Each line from the first down to the one containing "Download XML for 2020-06-26 Nómina" should be returned exactly as it appears below.

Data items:
::::::
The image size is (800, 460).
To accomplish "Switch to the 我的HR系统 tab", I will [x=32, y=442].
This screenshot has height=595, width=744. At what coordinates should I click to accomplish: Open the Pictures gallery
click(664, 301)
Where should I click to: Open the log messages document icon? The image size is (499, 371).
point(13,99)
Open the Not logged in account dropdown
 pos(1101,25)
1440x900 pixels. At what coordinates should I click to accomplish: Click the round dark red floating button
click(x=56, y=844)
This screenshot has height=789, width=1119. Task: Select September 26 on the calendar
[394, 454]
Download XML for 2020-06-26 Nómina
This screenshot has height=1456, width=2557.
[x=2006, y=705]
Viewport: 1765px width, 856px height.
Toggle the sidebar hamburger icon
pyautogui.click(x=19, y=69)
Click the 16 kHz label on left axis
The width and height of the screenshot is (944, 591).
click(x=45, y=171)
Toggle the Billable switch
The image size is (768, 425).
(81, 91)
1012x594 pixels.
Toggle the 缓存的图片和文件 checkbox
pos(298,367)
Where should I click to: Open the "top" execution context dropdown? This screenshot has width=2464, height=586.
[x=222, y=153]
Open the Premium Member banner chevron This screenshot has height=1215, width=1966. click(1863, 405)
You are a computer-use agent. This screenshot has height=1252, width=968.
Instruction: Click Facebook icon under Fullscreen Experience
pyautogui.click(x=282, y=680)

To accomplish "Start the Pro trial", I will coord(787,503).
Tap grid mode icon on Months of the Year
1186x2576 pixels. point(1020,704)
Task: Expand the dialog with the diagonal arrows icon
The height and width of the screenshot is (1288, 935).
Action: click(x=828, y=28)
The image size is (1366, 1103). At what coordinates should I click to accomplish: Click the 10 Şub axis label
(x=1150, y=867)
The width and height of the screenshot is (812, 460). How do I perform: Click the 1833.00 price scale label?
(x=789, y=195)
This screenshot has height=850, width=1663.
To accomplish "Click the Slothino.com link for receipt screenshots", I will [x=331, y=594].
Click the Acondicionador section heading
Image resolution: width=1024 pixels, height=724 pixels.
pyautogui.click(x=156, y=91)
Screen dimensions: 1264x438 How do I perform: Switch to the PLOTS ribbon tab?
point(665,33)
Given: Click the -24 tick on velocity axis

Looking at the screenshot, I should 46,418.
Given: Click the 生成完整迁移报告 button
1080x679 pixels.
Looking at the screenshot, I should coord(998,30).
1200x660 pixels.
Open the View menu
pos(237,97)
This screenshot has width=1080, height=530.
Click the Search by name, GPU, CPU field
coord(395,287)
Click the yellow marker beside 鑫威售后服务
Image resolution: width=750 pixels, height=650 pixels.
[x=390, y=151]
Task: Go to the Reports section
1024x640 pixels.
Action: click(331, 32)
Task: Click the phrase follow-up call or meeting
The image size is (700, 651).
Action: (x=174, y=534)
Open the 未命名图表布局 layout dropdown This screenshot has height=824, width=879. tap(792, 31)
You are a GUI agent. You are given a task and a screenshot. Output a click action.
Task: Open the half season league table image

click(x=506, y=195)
::::::
**Written response:**
The image size is (800, 460).
To accomplish "Switch to the 我的HR系统 tab", I will [x=32, y=442].
This screenshot has height=595, width=744. At what coordinates should I click to accomplish: Open the Pictures gallery
click(664, 301)
Where should I click to: Open the log messages document icon? The image size is (499, 371).
point(13,99)
Open the Not logged in account dropdown
 pos(1101,25)
1440x900 pixels. At what coordinates should I click to accomplish: Click the round dark red floating button
click(x=56, y=844)
This screenshot has height=789, width=1119. Task: Select September 26 on the calendar
[394, 454]
Download XML for 2020-06-26 Nómina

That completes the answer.